Allí existió una burrera, en el pasaje Luján, donde la gente dejaba sus animales mientras vendía sus productos en el viejo mercado de Getsemaní, con el que esta calle tenía una relación vital: gente que vendía en las colmenas como María Iriarte o Guillermo de la Hoz; como José Arias, el que hacía su espectacular chorizo de carnes de chivo y cerdo para vender en el mercado; también hubo prestamistas y cocineras que trabajaron allá.
En el pasaje Luján vivieron los García; Los Morelos, de donde salió Carmen, partera legendaria y Los Pérez, la familia de Lucho, el compositor.
En la calle vivían antes veintiún familias raizales y hoy quedan seis. El origen de muchas fue la provincia bolivarense, pero también estaban los Bethar, los Foliaco y los Coquel, de origen francés : los Mojana, de descendencia árabe y que tenían sus negocios de colchones, ferreterías y muebles en la Calle Larga; los Vargas, que fundaron la clínica que lleva su apellido. Como ellos, muchos profesionales, hijos de esa calle y de la intensa vida comercial de aquella época.
Fue calle de grandes cocineras como Nicolasa Altahona, de Soplaviento, y Fidela Jinete, de Calamar, quien se ganó más de una vez la lotería y desde los quince años ayudó a sacar adelante a sus hermanos, primero como prestamista en el mercado y luego como comerciante. Con ellas, Catalina Cabezas, también de Soplaviento y esposa del químico Ventura Julio, de la Jabonería Lemaitre, quienes adoptaron muchachos al no poder tener hijos propios. Y en los dulces, la familia Noriega Altahona.

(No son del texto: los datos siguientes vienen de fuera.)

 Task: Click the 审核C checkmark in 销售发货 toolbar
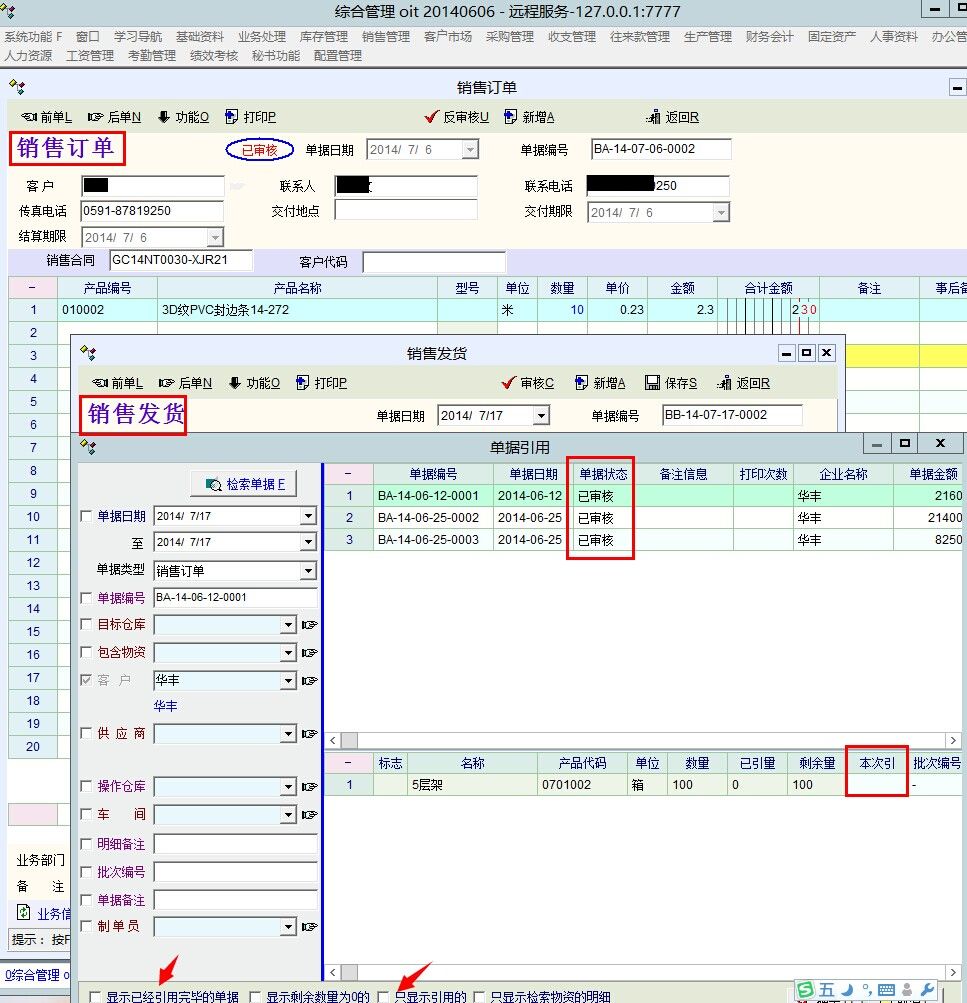[509, 383]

Fue la calle de Samir Bethar, el conocido bandido que ayudaba a sus vecinos y que pagaba la medicina de los niños enfermos. La calle de Lucho Pérez, el autor de El Getsemanisense -con doble s- quien siendo ya artista reconocido se sentaba desde las cinco de la mañana en el pretil de su casa con un termo de café para ver y escuchar a los vecinos de la calle que pasaba. Para inspirarse, decía.
También, la calle del dentista empírico José Villegas, de Medellín, quien preparaba su propio analgésico y además era culebrero. Las serpientes se le escapaban de su patio y se pasaban a los vecinos, que pasaban sustos, pero nunca mordieron a nadie.
Era la calle a donde daba el patio de la casa del almirante José Prudencio Padilla, el héroe en la segunda expulsión de los españoles, en 1821. Mucha, mucha historia en esos 187 metros de puro barrio, que aquí no se alcanza a contar toda y a todos.